When a player marshals an attachment card, the card is attached to another card or game element in play. Some attachments have play restrictions or permissions that describe the type of card or game element to which they must be attached. If an attachment does not have any such restriction or permission, the default state for an attachment is that it attaches to a character.
When a player marshals a duplicate, it is placed faceup, overlapped by (i.e. partially visible beneath) the copy of the card that was already in play. There is no cost to marshal a duplicate.
Action opportunities continue clockwise in player order among the players until all players consecutively pass, at which point the action window closes. As such, there is no upper limit on the number of opportunities an active player may have to marshal his or her cards.
3.3 Next player becomes active player
If upon reaching this step all players have been the active player this phase, proceed to step 3.4.
Otherwise, the next player (in player order) becomes the active player.

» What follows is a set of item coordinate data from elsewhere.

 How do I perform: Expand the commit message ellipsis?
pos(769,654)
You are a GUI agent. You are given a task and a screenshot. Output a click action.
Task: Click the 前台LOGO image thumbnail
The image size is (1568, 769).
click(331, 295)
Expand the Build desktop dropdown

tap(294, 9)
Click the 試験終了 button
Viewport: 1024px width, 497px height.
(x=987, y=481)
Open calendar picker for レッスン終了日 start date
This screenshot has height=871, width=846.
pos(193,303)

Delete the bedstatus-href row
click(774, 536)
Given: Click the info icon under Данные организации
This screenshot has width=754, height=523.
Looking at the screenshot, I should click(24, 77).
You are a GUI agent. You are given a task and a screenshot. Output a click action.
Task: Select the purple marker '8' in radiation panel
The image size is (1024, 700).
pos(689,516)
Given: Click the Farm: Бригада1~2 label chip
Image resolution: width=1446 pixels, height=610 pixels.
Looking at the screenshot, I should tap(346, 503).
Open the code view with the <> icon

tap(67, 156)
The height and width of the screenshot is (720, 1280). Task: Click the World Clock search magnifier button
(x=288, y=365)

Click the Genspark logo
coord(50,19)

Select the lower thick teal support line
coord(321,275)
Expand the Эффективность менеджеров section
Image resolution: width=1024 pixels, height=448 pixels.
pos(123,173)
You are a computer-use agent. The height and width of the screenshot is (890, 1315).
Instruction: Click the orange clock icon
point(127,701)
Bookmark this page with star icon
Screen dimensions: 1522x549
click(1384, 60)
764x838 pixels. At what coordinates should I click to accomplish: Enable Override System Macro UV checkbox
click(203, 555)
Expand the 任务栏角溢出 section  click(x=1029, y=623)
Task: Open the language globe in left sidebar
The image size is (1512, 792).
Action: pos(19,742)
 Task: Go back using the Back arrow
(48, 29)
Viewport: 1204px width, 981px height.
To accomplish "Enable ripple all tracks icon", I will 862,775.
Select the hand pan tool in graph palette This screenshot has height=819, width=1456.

Return to step 3.2.
3.4 Marshaling phase ends
This step formalizes the end of the marshaling phase.
4. Challenges phase
4.1 Challenges phase begins
This step formalizes the beginning of the challenges phase.
4.2 Active player may initiate a challenge
The first player is the first to be the active player in the challenges phase.
The game permits the active player to initiate one [military], one [intrigue], and one [power] challenge (in any order) while he or she is the active player during the challenges phase.
If the active player passes this opportunity to initiate a challenge, or cannot initiate a challenge, proceed to step 4.3.
To initiate a challenge, the active player does the following. The game treats these criteria as being performed atomically (all at once), and they must all be completed together in order to initiate a challenge.
- Announces the type of challenge ([military], [intrigue], or [power]) being initiated.
- Announces the opponent against whom the challenge is being initiated.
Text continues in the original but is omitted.